Il suo cinema indebolisce la figura umana, per avvicinare, paradossalmente, lo spettatore alla materia filmica. Le opere del cineasta sono spesso senza parola, con protagonisti gli oggetti, gli animali e soprattutto la natura.
L’uomo sullo sfondo
“Se sono un cineasta, sicuramente non sono un cineasta talentuoso. Io sono principalmente uno spettatore e così mi comporto sul set”.
Con queste parole Michelangelo Frammartino definisce la sua attività cinematografica. Ma l’artista, già con i suoi cortometraggi, come Io non posso entrare (2002) dà il suo prezioso contributo per una ricerca sulla natura del linguaggio cinematografico.
Io non posso entrare è un gioco macabro, dove un povero cagnolino fa una brutta fine. L’obiettivo di questo cortometraggio è di costruire una narrazione con gli oggetti e la presenza di animali.
Le opere visive senza la presenza umana, secondo Michelangelo Frammartino, attivano un meccanismo, in parte misterioso, molto forte. Il trovarsi dinanzi a oggetti, in principio aumenta la distanza tra spettatore e materia filmica; successivamente, però, questa distanza si indebolisce.
L’attività artistica del regista è davvero rivoluzionaria. Michelangelo Frammartino appare in costante ricerca di una nuova grammatica cinematografica.
L’assenza umana o comunque il suo ridimensionamento mina le base del linguaggio filmico. Le varie inquadrature sono classificate e suddivise a seconda della collocazione della figura umana e se questa viene a mancare si verifica un vero stravolgimento.
“Mettere in discussione l’uomo è come mettere in discussione la stessa regia”.
Frammartino e Antonioni
Il discorso del regista ha una finalità puramente meta-cinematografica.
Inizialmente con le Videoistallazione, poi con i corti e infine con i lungometraggi, Michelangelo Frammartino pone gli oggetti al centro della sua ricerca. Sono gli oggetti e la materia a sostenere il ruolo da protagonista e le loro vicende attraversano i vari generi.
“Si passa da zone dominate dall’ombra come nel noir, poi ci sono dei momenti comici e cosi via…”.
Per questa sua caratteristica, il suo cinema chiama in causa direttamente un altro Michelangelo, cioè Antonioni.
In film come L’avventura la presenza umana è spesso relegata sullo sfondo e la natura sostiene il ruolo da protagonista. Ma è soprattutto con il finale de L’eclisse che si riallaccia la riflessione di Frammartino.

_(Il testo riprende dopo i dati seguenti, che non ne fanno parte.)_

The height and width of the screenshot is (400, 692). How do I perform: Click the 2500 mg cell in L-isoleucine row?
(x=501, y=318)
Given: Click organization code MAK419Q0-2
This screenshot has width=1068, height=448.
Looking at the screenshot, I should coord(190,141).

È qui, come viene sottolineato da Simona Busni, che Michelangelo Antonioni si libera di Monica Vitti, e ripercorre i luoghi del dramma.
Viene mostrata la nudità di un mondo senza personaggi umani. Protagonisti diventano il vento, gli alberi, le geometrie scheletriche delle impalcature, il rivolo d’acqua che segue il suo corso e i lampioni che si accendono.

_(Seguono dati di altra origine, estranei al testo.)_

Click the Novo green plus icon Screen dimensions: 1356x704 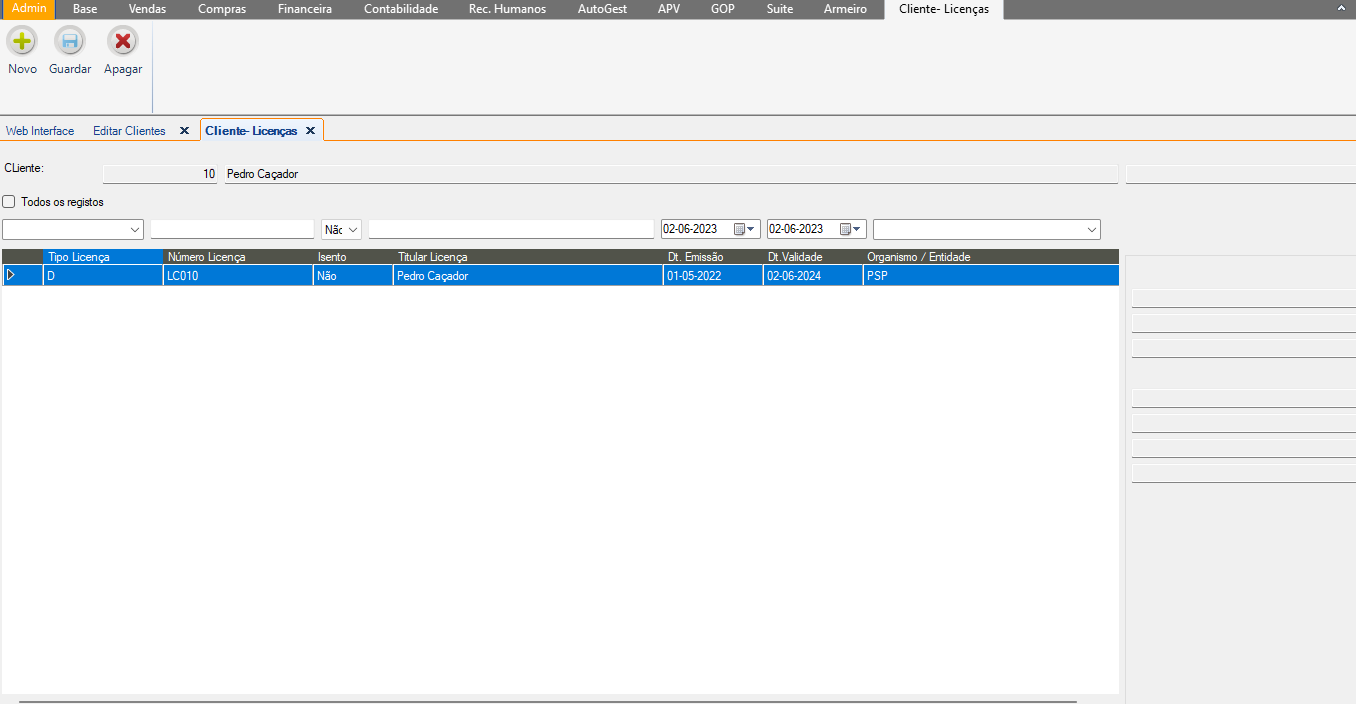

Nel cinema di Michelangelo Antonioni il racconto tradizionale subisce una radicale mutazione. Il regista ferrarese, in un’intervista realizzata da Michele Mancini, afferma:
“Per prima cosa proverei a togliere il fatto dalla scena e lasciare solo l’immagine…”.
È appunto l’immagine ad assumere una primaria importanza nelle opere di Michelangelo Frammartino. Queste contengono diverse istanze, in percorsi diametralmente opposti.
Le inquadrature di film come Il dono e Le quattro volte possono sembrare semplici, a tratti rudimentali, ma non è così.
“È un lavoro di costruzione, con una materia che non si può governare”.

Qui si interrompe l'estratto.